Focus group participants believed that Microsoft training was too focused on the features of Copilot, rather than its applications and use cases. Participants also noted that some Microsoft trainers did not understand the APS context and could not answer targeted questions.
To supplement Microsoft-led sessions, almost all agencies that participated in the evaluation offered some form of training. The quality and exhaustiveness of this training, however, varied according to the time and resource constraints of agencies. Some focus group participants had dedicated resources to lead the training effort, while others were encouraged to learn Copilot through hands-on use.
Training was most effective when tailored to APS and agency context.
One focus group participant found Microsoft’s industry specific advice and prompt library a useful aid to upskilling, others expressed a similar desire for cheat sheets with tailored prompts aligned to their roles. Several focus group participants remarked that they gained the most knowledge on impactful use cases through forums their agency created, such as ‘lunch and learns’, webinars, ‘promptathons’ or similar.
A more flexible, community of practice approach was also seen as an effective training method as it provided a means to identify and propagate highly relevant use cases for Copilot. In general, there appears to be a strong demand for training even amongst trial participants who had a high proportion of individuals who were already experienced in generative AI. This included a desire for a wide range of training and information sources supplemented by opportunities to share use cases and broad skills in generative AI.
There are opportunities to further explore use cases in the APS
There were a few novel use cases for Copilot in the APS.
Some trial participants identified a few novel use cases which were highly specific to the roles of participants but highlight the potential of Copilot to support higher order and more bespoke activities.

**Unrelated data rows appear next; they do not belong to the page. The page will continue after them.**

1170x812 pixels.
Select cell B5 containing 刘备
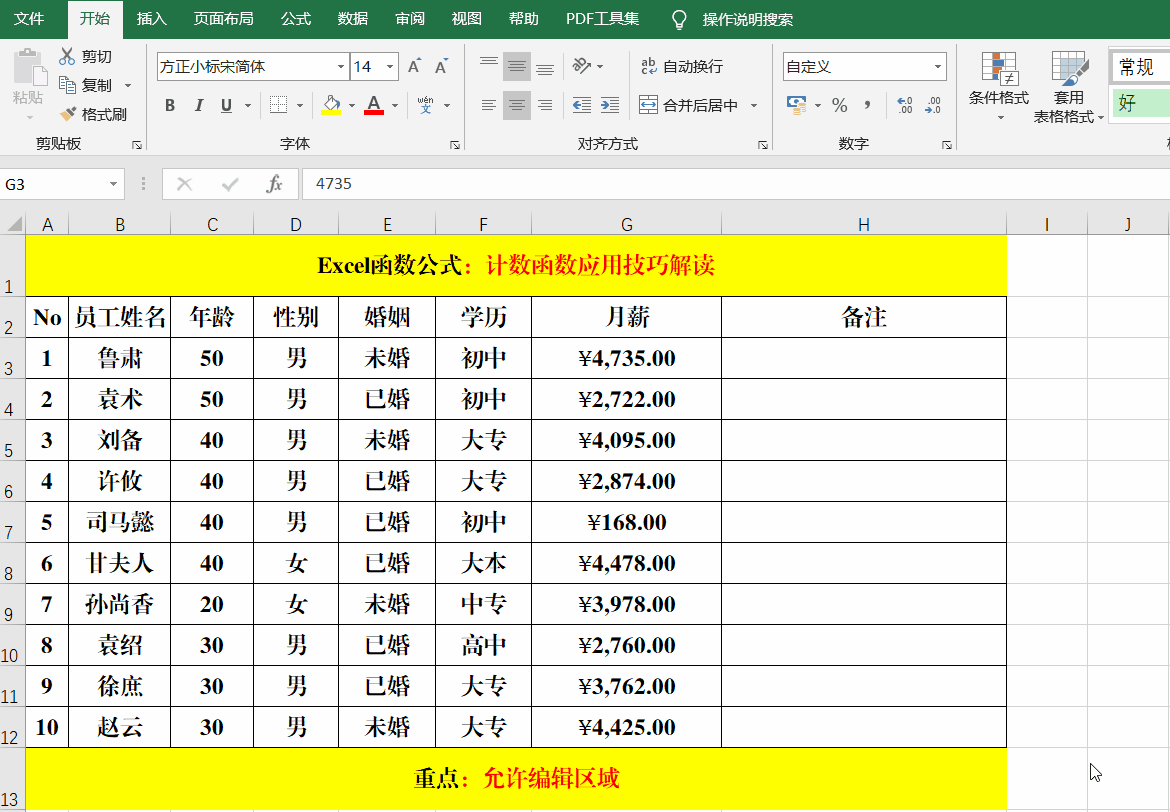pos(118,440)
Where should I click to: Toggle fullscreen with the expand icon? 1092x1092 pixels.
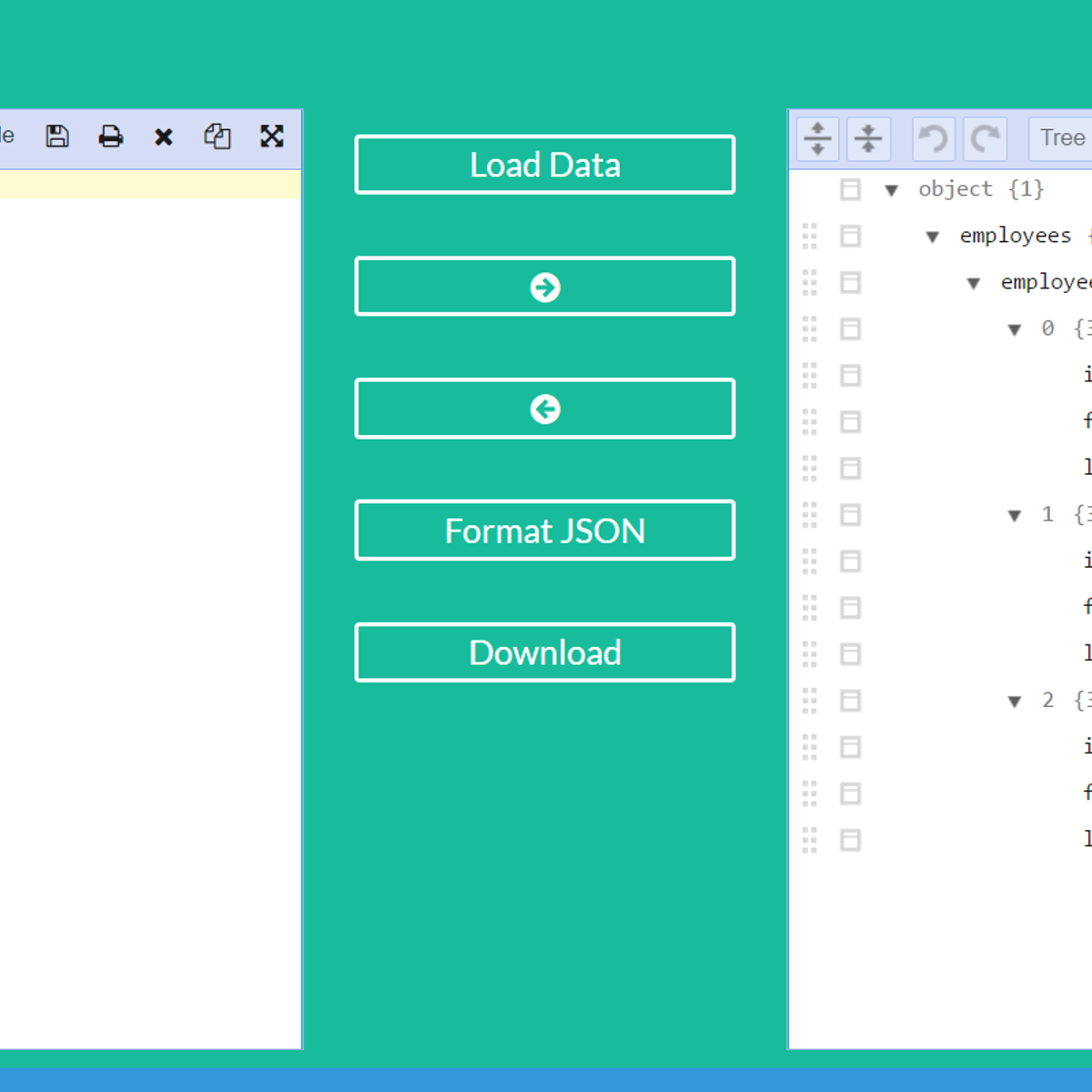click(x=271, y=136)
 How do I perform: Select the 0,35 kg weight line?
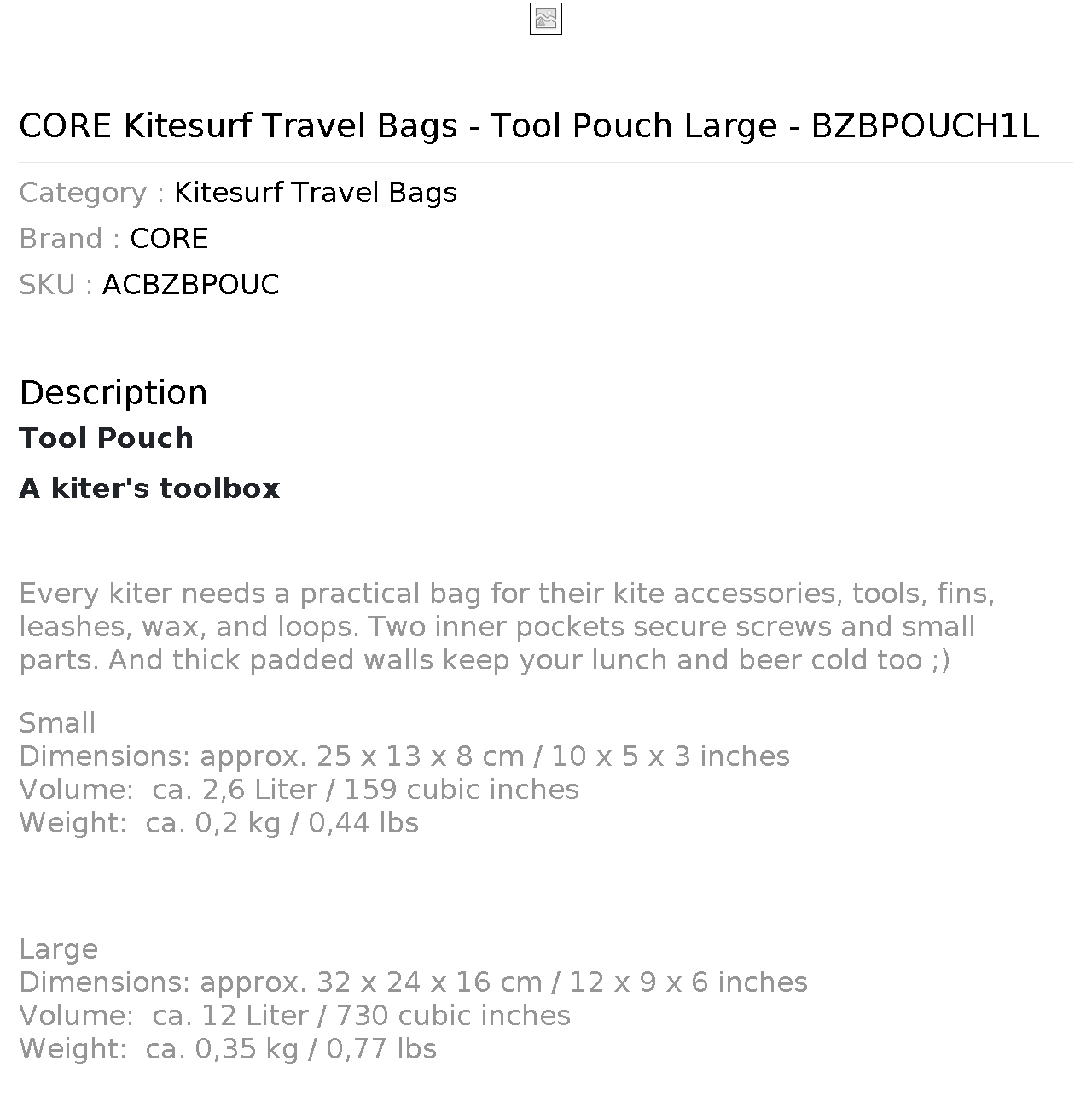click(x=228, y=1049)
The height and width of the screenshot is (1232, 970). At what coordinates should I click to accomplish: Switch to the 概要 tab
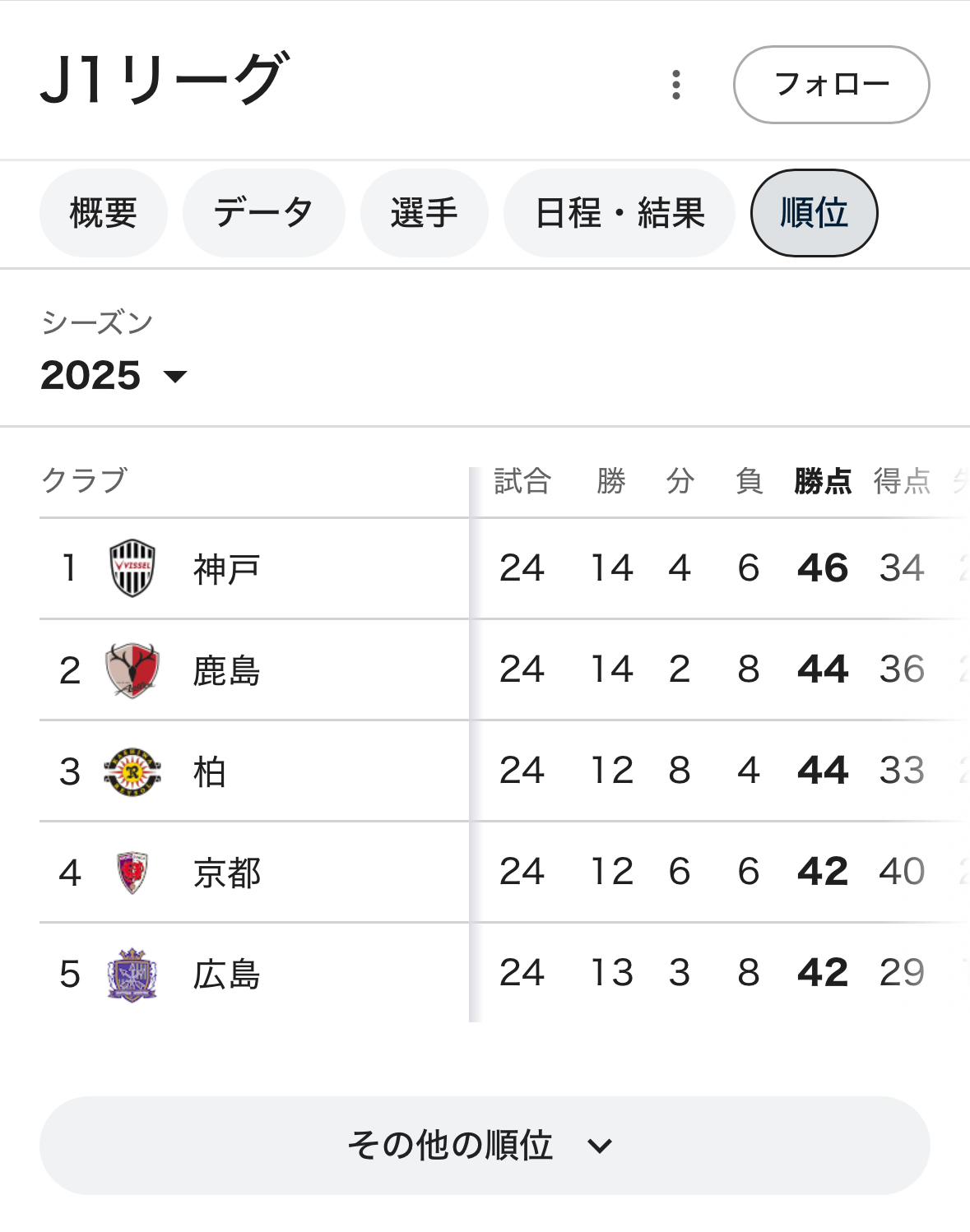[x=104, y=213]
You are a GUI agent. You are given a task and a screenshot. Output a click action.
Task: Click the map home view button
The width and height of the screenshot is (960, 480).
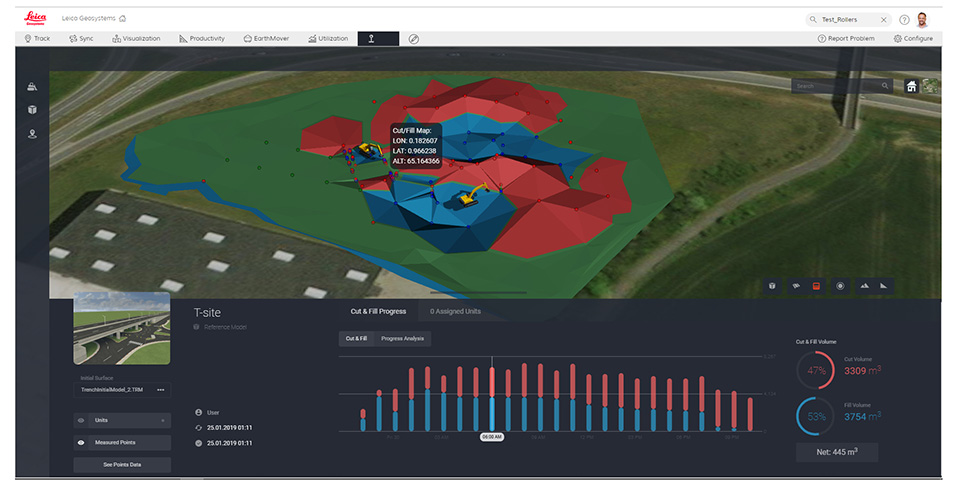(912, 86)
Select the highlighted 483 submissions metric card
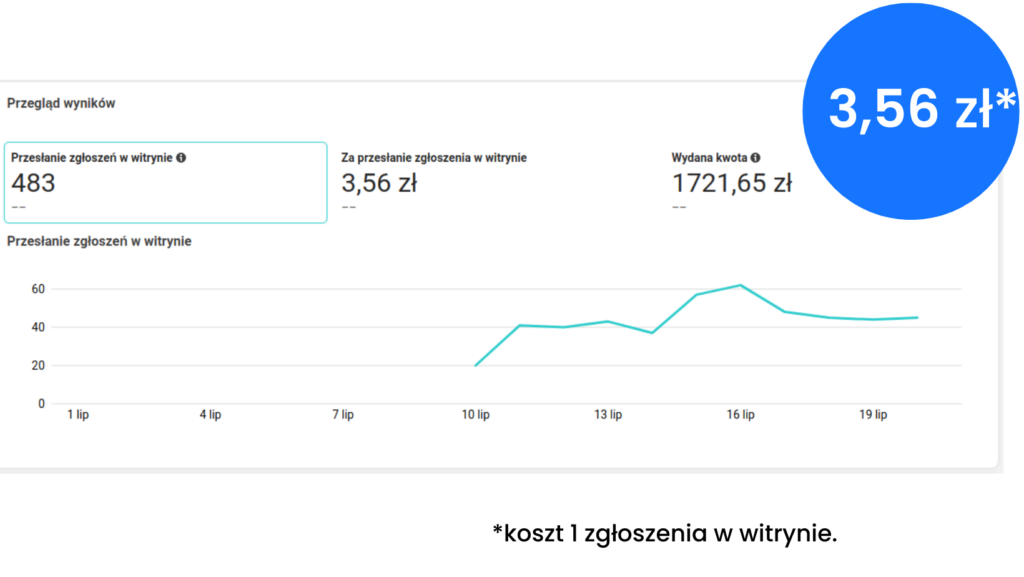 click(x=165, y=183)
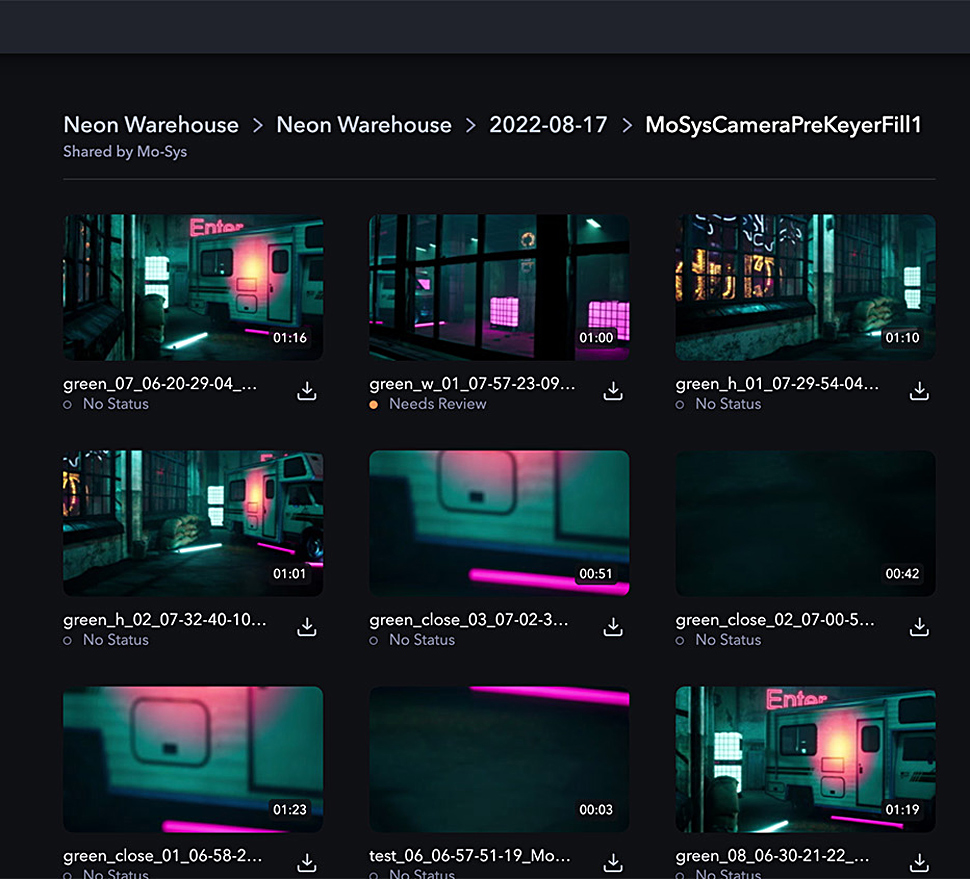
Task: Download the green_close_03_07-02-3 clip
Action: pos(613,628)
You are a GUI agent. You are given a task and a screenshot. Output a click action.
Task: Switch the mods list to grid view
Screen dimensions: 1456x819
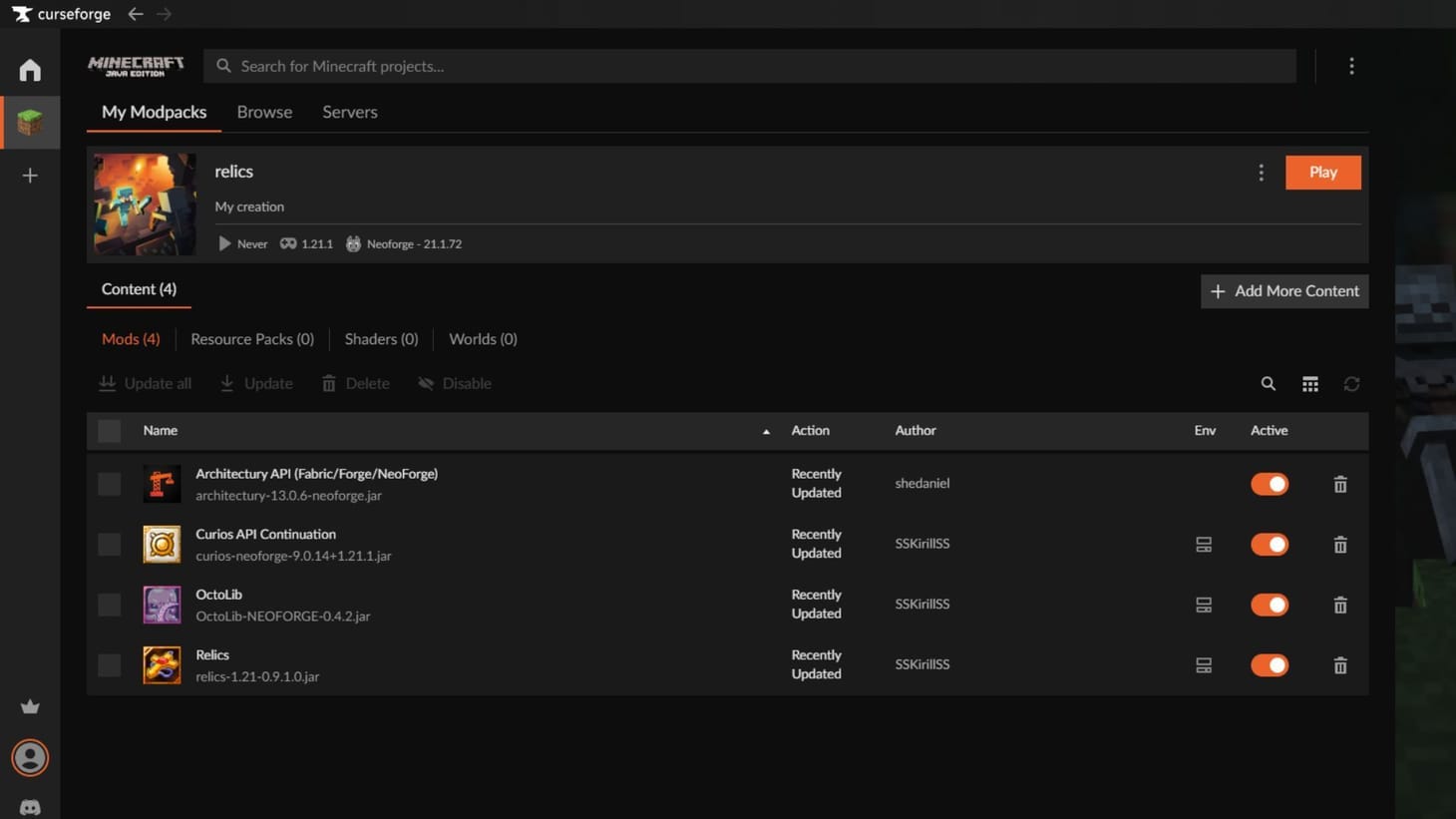tap(1309, 383)
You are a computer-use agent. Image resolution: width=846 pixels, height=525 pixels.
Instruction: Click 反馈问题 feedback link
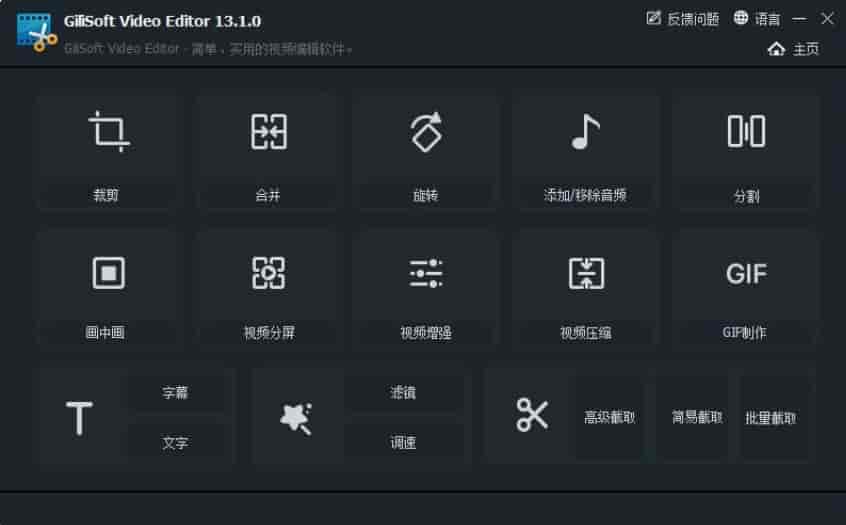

These included:
- Writing and reviewing PowerShell script (for task automation)
- Assessing documents against a rubric or criteria
- Converting technical documentation into plain language (to distribute to a broader audience)
- Drafting content for internal exercises e.g. phishing simulations
- Drafting content for business cases and Cabinet Submissions
- Converting information into standard forms and templates (for processing and assessment).
The presence of novel use cases highlights that there are opportunities to innovatively use Copilot beyond its summarisation, information search and content drafting features.
References
- Commonwealth Scientific and Industrial Research Organisation (2024) ‘Copilot for Microsoft 365; Data and Insights’, Commonwealth Scientific and Industrial Research Organisation, Canberra, ACT, 28.
- Department of Industry, Science and Resources (2024) ‘DISR Internal Mid-Trial Survey Insights’, Department of Industry, Science and Resources, Canberra, ACT, 2.